Many industries use statistical process control (SPC) to monitor the quality or consistency of a product. Technicians or monitoring devices test the product at regular intervals, and data analysts process the resulting sample data to identify variations and trends. Historically, analysts manually transcribed data onto control charts such as the one that Figure 1 shows, performed statistical calculations, and made visual inspections. Today, process control can be highly automated; analysts use database management systems (DBMSs), either alone or with specialized software, to manage and analyze the data.
Suppose you're monitoring the concentration of antimony in Manhattan drinking water by testing water from various locations every hour. Fifteen sequential measurements from two locations might produce the data that Figure 1 shows. Patterns in this data might suggest that the antimony concentration is increasing and that water department officials should perform additional testing or take corrective action.
You expect to find some fluctuation in the sample measurements, but certain patterns will rarely occur unless an underlying trend exists. One such pattern, or trend marker, is the occurrence of seven consecutive above-average measurements; another is two consecutive measurements in the top 5 percent of recorded measurements. SPC analysis uses these and other criteria to identify potential trends. Commercial SPC software packages provide a variety of trend markers to choose from, and which ones you use depends on various aspects of your process. For example, some trend markers are better indicators than others when you know your measurements are prone to error; other trend markers are better at detecting or ignoring periodic variations. However, commercial software packages don't typically include one useful trend marker—the presence of an increasing subsequence of a given length. To make this helpful SPC measure available to a SQL Server application, I developed some T-SQL code to query data for the length of the longest increasing subsequence.
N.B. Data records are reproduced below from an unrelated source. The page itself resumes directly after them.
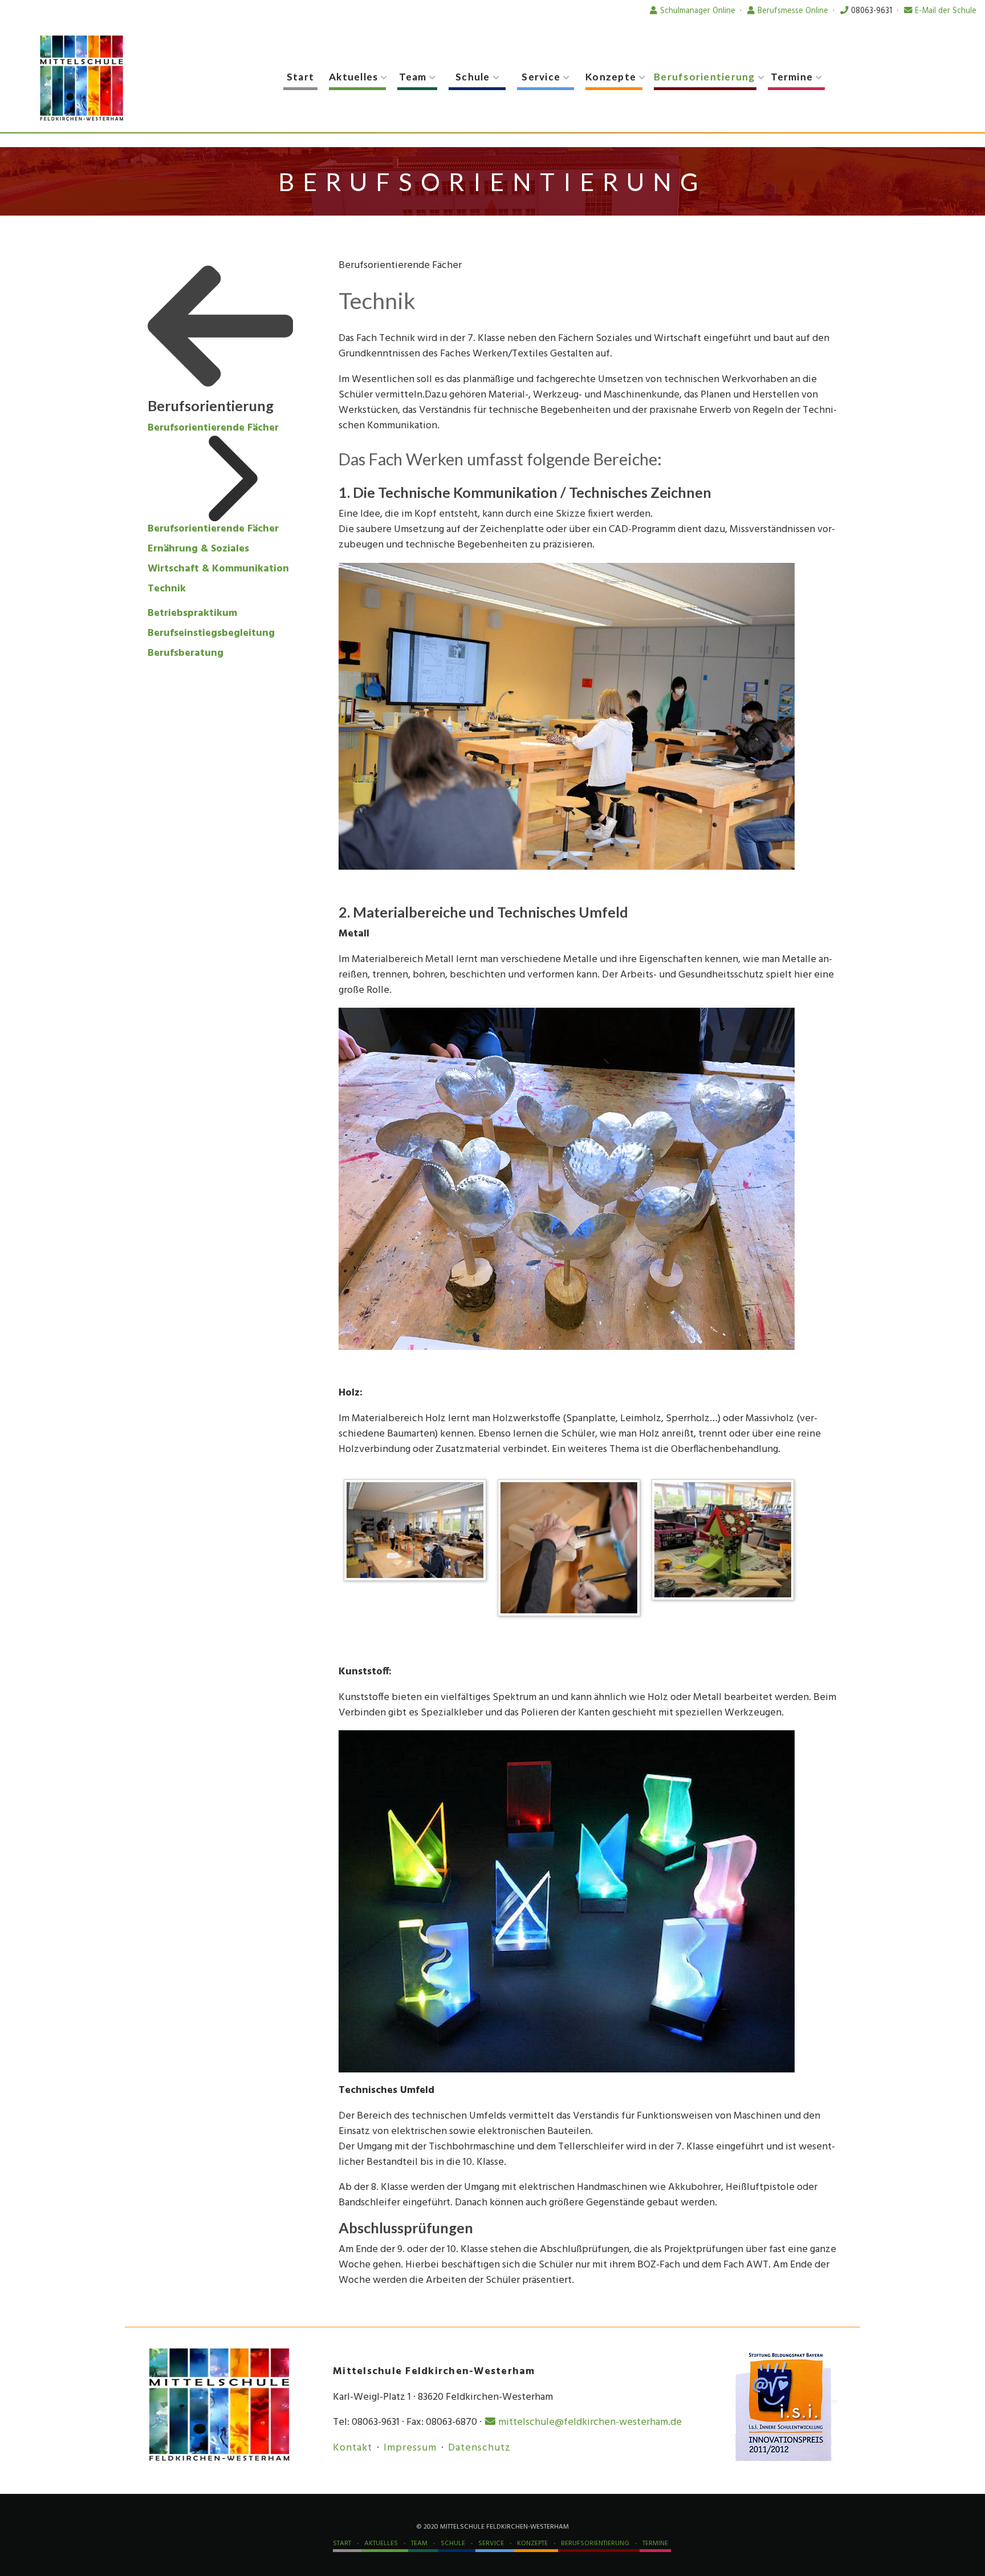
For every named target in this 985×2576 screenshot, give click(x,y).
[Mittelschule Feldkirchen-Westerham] (81, 78)
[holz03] (725, 1542)
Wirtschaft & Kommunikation (218, 569)
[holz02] (418, 1532)
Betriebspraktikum (192, 613)
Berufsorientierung (704, 77)
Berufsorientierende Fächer (213, 428)
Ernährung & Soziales (198, 549)
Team (412, 77)
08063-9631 (871, 11)
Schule (472, 77)
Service (541, 77)
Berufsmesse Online (793, 11)
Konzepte (610, 77)
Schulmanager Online (697, 11)
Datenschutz (479, 2448)
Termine (792, 77)
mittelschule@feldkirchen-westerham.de (590, 2422)
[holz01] (571, 1550)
To understand what an increasing subsequence is and why it's a good trend marker, try to answer the following question: In what month of the year do you have the best chance of being able to take a noontime walk outside nine times during the month on days that the outside temperature is warmer than it was during the previous walk? If you live in New York City, you might say March or April. If you live in Sydney, you might say October. And if you live in Guam, you might say the question is impossible to answer because the noontime temperature is between 84 and 86 degrees Fahrenheit almost every day of the year.
Noontime temperature is a physical quantity that can be measured, and noontime temperatures for a one-month period are a sequence of measurements. The noontime temperatures on the days you walked form a subsequence of those measurements. The question above asked you to find an increasing subsequence of nine measurements; this challenge shows how trends in a physical quantity can reveal an increasing subsequence of measurements. Thus, a long increasing subsequence is a good trend marker.
One increasing subsequence in the data that Figure 1 shows comprises the Midtown water readings numbered 3, 4, 6, and 9, which have values of 3.939, 4.050, 4.140, and 4.143, respectively. Can you find the length of the longest increasing subsequence for Midtown? For Uptown? The answers will say something about possible trends in the data; later I describe a general solution in T-SQL.
The original problem and solution resulted from a question that John Winterbottom posted to the Microsoft newsgroup microsoft.public.sqlserver.programming. Winterbottom wanted to process sequences of seven measurements to identify which sequences contained increasing subsequences of length 4. He asked how to enumerate the subsequences of length 4 within a sequence of length 7 so that he could inspect each subsequence to see whether the values were increasing. A sequence of length 7 contains only 35 subsequences of length 4, so generating those 35 subsequences and inspecting each one is a practical approach. Listing 1 shows the T-SQL code that generates the increasing subsequences of length 4 that exist in a sequence of seven measurements.
I proposed one improvement to Winterbottom's solution before I discovered a more efficient algorithm that I describe in a moment. I observed that the existence of an increasing length-4 subsequence depended only on the relative order of the seven measurements. For example, if the seven measurements, in the order they were made, are M1, M2, M3, M4, M5, M6, and M7 and of these values, if M1 is the third largest, M2 sixth largest, M3 fifth largest, M4 second largest, M5 seventh largest, M6 fourth largest, and M7 first largest, then M2, M3, M6, M7 is one increasing subsequence of length 4, regardless of the exact measurements, because these values are in the order sixth, fifth, fourth, and first largest of all seven.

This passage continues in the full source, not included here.